### GOAL OF THE EXERCISE
Every line of the listing below from the one with "The height and width of the screenshot is (498, 947)." up to and including the one with "Choose the Ellipse tool" should be retyped exactly, and nothing else; pictures are not part of the copy.

### THE DATA
[Start of Attachment]
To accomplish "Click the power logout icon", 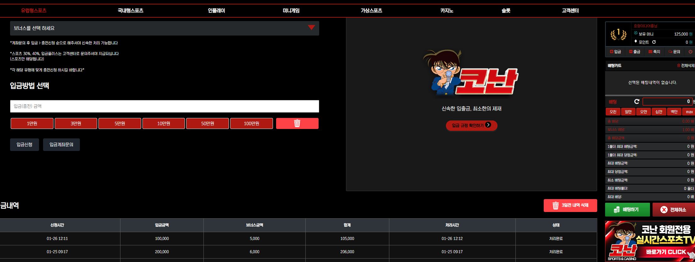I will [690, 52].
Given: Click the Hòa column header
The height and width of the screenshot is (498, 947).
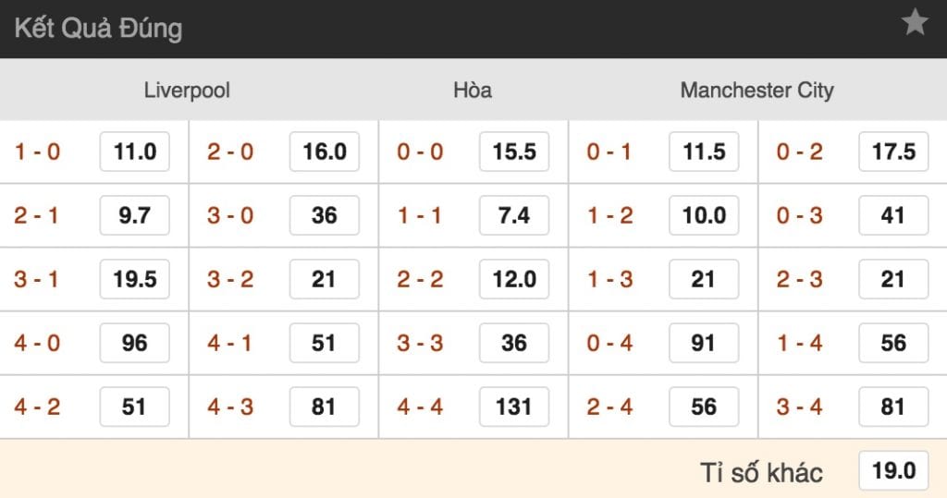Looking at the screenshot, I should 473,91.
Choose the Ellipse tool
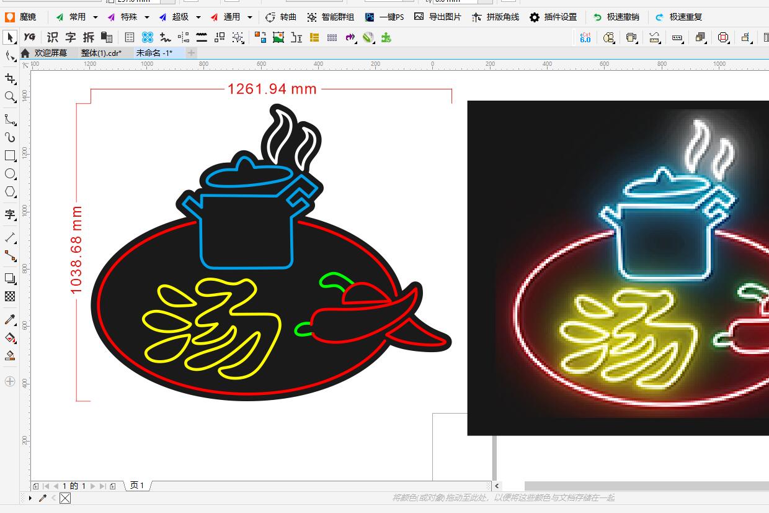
[End of Attachment]
[Start of Attachment]
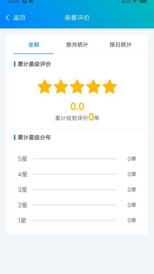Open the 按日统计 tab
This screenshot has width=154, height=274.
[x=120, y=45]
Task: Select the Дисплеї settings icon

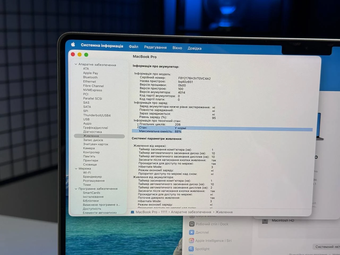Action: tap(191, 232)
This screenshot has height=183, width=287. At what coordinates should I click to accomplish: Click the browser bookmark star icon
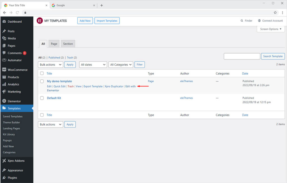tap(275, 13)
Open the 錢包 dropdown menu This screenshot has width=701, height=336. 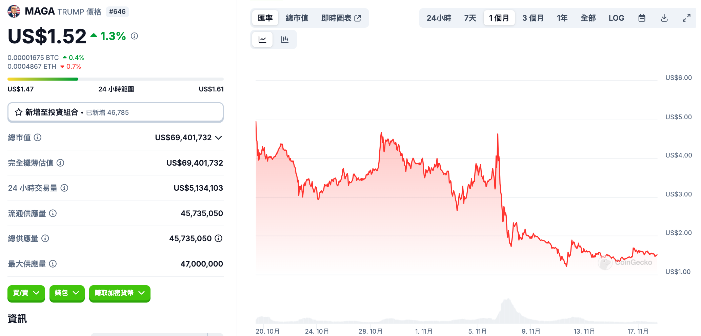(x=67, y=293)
[End of Attachment]
[Start of Attachment]
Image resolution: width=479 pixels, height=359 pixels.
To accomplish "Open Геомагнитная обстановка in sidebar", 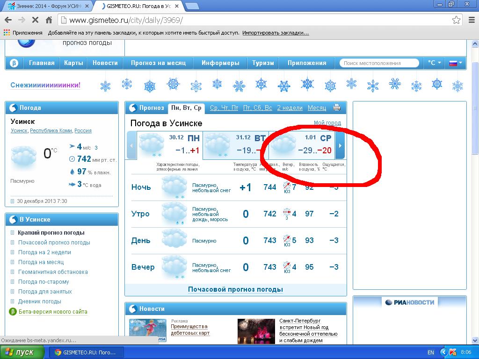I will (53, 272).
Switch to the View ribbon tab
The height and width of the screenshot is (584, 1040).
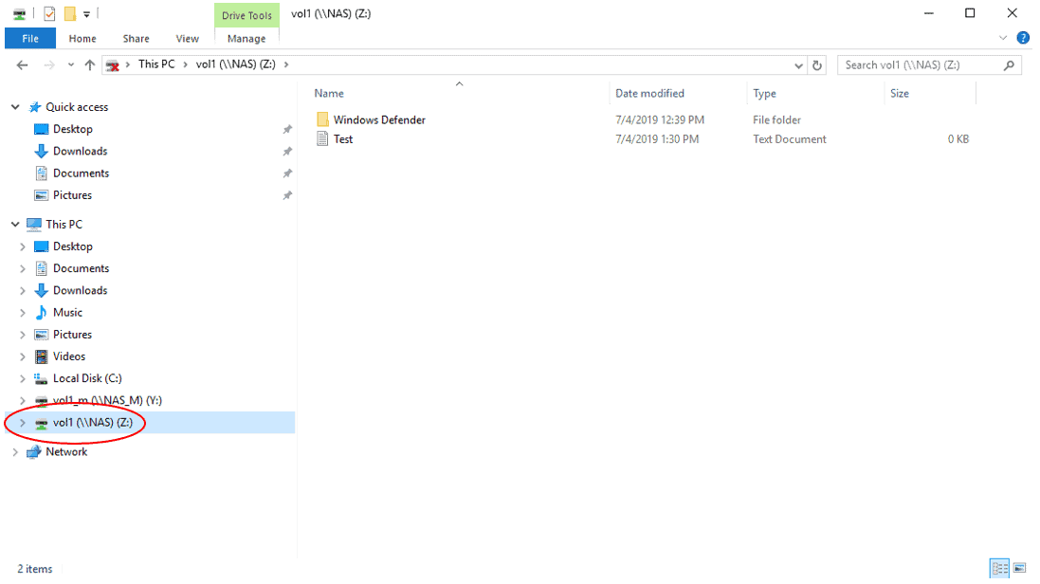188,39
[End of Attachment]
### EXERCISE RESPONSE
The height and width of the screenshot is (498, 947).
Looking at the screenshot, I should 473,91.
Choose the Ellipse tool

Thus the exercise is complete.